PROBLEM TO SOLVE — Type out the lines below exactly, from the first through the line holding "This screenshot has height=845, width=1400.", and include no pictures.

[Data items]
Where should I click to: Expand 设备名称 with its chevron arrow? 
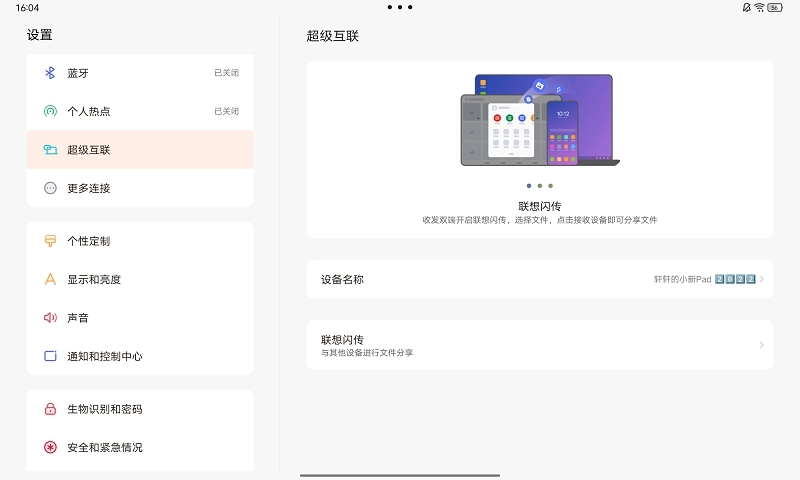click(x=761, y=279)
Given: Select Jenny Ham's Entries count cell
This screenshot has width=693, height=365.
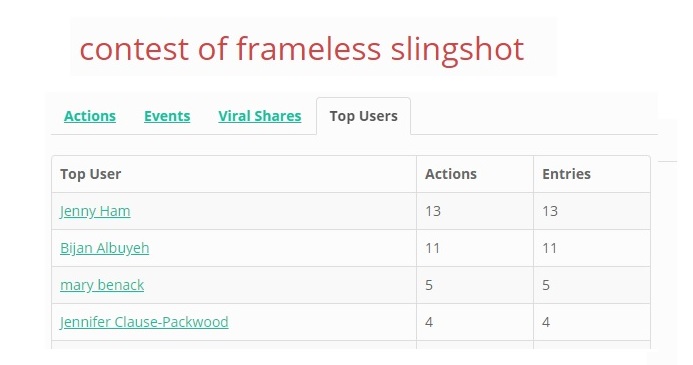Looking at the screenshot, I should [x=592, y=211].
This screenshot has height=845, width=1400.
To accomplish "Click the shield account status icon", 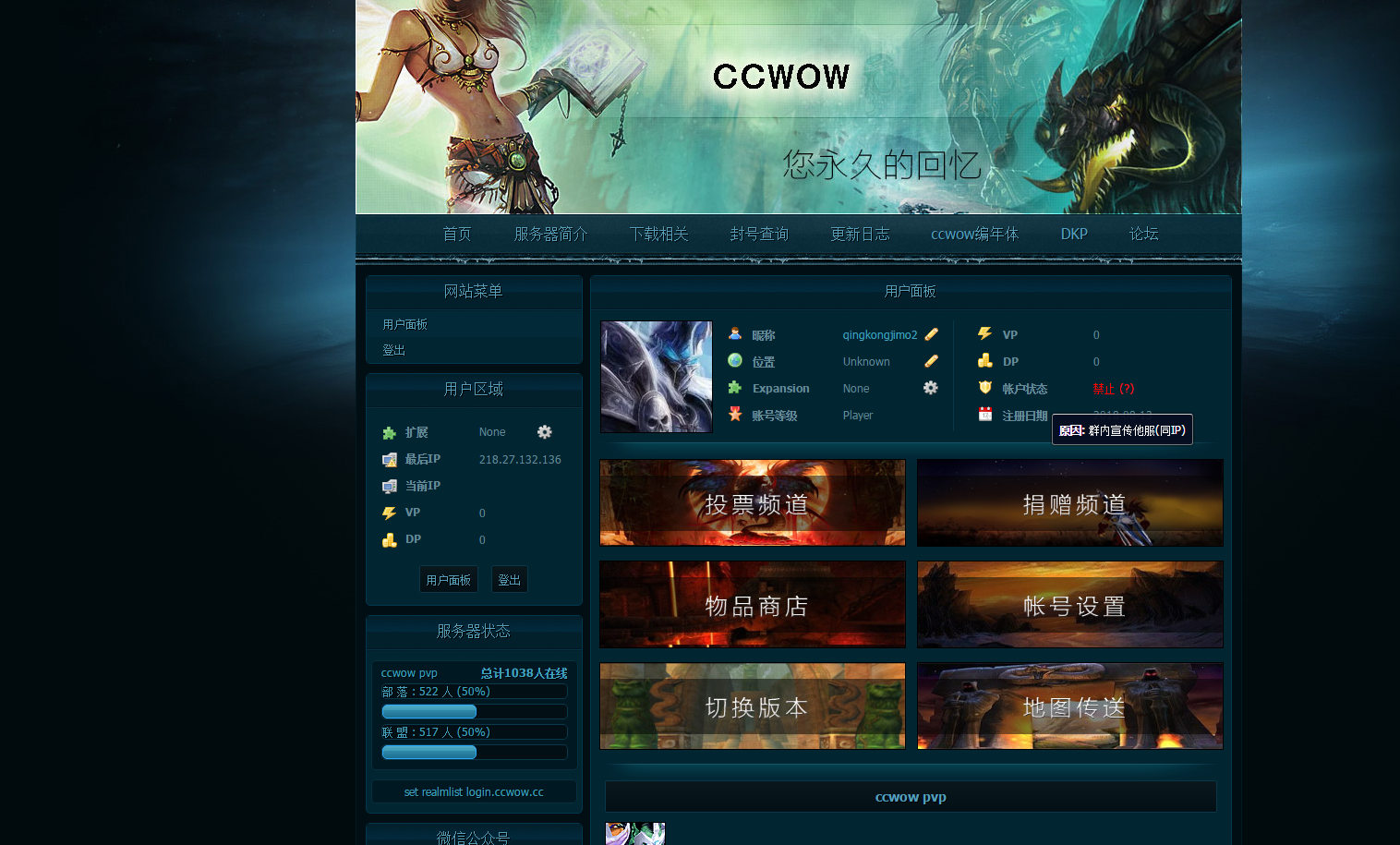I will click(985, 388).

SOLUTION TO THE PROBLEM —
Where should I click to: Expand 设备名称 with its chevron arrow? 
click(x=761, y=279)
Given: Select Jenny Ham's Entries count cell
This screenshot has width=693, height=365.
Looking at the screenshot, I should [x=592, y=211].
This screenshot has height=845, width=1400.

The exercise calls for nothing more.